As the City sees it we have two crises, one superimposed on the other. The first is the threat of something like civil warfare if the miners strike. There is bound to be fighting at the picket lines, not only because of the political, and bloody-minded, mood of the communist militants, but because the act of picketing has been more clearly defined in the courts and because the police are now better organised to control it. This sort of crisis — superimposed on the other — would be disastrous for the nation and would push the FT index down below 300 — perhaps to 250 or below. The other crisis is whether after the miners have been settled the inflation can be contained if the trade unions are not prepared to co-operate any further in an incomes policy when Phase 3 has been completed. This crisis will not be settled, one way or another, without a general election. Even if Mr Heath is returned the question will still remain as to whether the economy can be managed without a consensus between government and TUC.

If eventually the answer is in the negative the investor will then be looking outside this country for the main base of his portfolio. There are plenty of opportunities overseas if the investor is prepared to pay the prevailing ,dollar investment premium of 221 per cent. (There are two or three investment trusts wholly invested in the US or Europe which have a sterling capital and therefore purchasable free of premium.) I have already said that I do not favour South African gold shares, first because they are a narrow market dominated by the Americans, second because the mines tend to downgrade their ore as the price of gold rises and so upset your yield calculations, third, because working costs are continually rising, which is a worsening factor if the grade of ore is simultaneously lowered.
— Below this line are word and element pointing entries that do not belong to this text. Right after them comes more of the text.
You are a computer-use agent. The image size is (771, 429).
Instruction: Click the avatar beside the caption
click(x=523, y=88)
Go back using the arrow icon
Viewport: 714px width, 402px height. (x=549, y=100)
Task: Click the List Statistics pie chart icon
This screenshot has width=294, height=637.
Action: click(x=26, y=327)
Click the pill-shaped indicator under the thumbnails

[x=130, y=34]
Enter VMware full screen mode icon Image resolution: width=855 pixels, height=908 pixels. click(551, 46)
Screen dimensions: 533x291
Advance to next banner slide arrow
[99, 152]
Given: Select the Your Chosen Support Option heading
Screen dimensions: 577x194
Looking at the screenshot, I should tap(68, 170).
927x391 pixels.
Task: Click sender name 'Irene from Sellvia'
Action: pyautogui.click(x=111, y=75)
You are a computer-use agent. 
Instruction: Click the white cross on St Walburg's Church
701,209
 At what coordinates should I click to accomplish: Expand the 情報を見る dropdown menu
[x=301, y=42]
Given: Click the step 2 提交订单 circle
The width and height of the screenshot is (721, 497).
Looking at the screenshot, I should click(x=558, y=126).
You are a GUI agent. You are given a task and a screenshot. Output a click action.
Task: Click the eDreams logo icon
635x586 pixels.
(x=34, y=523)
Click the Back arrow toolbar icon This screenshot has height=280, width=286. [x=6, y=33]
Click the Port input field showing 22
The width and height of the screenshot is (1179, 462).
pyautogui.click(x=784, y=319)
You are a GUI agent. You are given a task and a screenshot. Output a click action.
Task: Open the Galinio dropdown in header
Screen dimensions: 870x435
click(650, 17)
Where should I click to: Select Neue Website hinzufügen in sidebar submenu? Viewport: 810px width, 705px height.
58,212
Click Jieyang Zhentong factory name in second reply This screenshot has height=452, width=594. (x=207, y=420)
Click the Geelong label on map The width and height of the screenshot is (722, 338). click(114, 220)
It is far better to buy gold coins than gold shares if you are prepared to go without the income. At the moment, as the price of gold has temporarily come back to $135 per ounce, it might be a good time to buy Kreuger-Rand gold coins which are 99.9 pure gold. Their price is now £62 per coin, having been as high as £72.

A leading firm of brokers has suggested to me a stock which they think is better than gold shares or gold coins. This is the French Rente Giscard, which has unique gold backing and none of the complications or political risks associated with South African gold shares. The Rente Giscard is a French government loan repayable in 2007 at 250 which may be tendered by French citizens in payment of death duties and transfer taxes at a price which is linked to gold. The acceptance price is fixed on May 15 and November 15 each year and is based on the average price of the gold 20F. coin called the Napoleon, currently selling at 185. If this price is held up to May it would indicate that the next acceptance price will be around 514. The current market price of the bond is 415 — up from 350 in the last month. The only snag I can see is that the Napoleon coin stands at a premium of nearly 70 per cent over its gold content, a premium which could be eroded.

To sum up the City point of view. We have the two crises — potential civil disorder and, if that is averted, a potential hyper-inflation, which will require restrictions to be placed upon prices and profit margins for some time. When the election has been held it may then be possible for us in the City to work out our sums, that is, to calculate the future of earnings and dividends of our industrial and trading companies. We are not yet in the position to calculate at all, and when we do we may find that the sums do not justify the level of the industrial share index after its rise on the settlement of the miners' strike. We may then be forced to look at investments overseas. I regret that I cannot be more hopeful, but I confess to being irritated by those who are now trying to outline the next 'bull' market.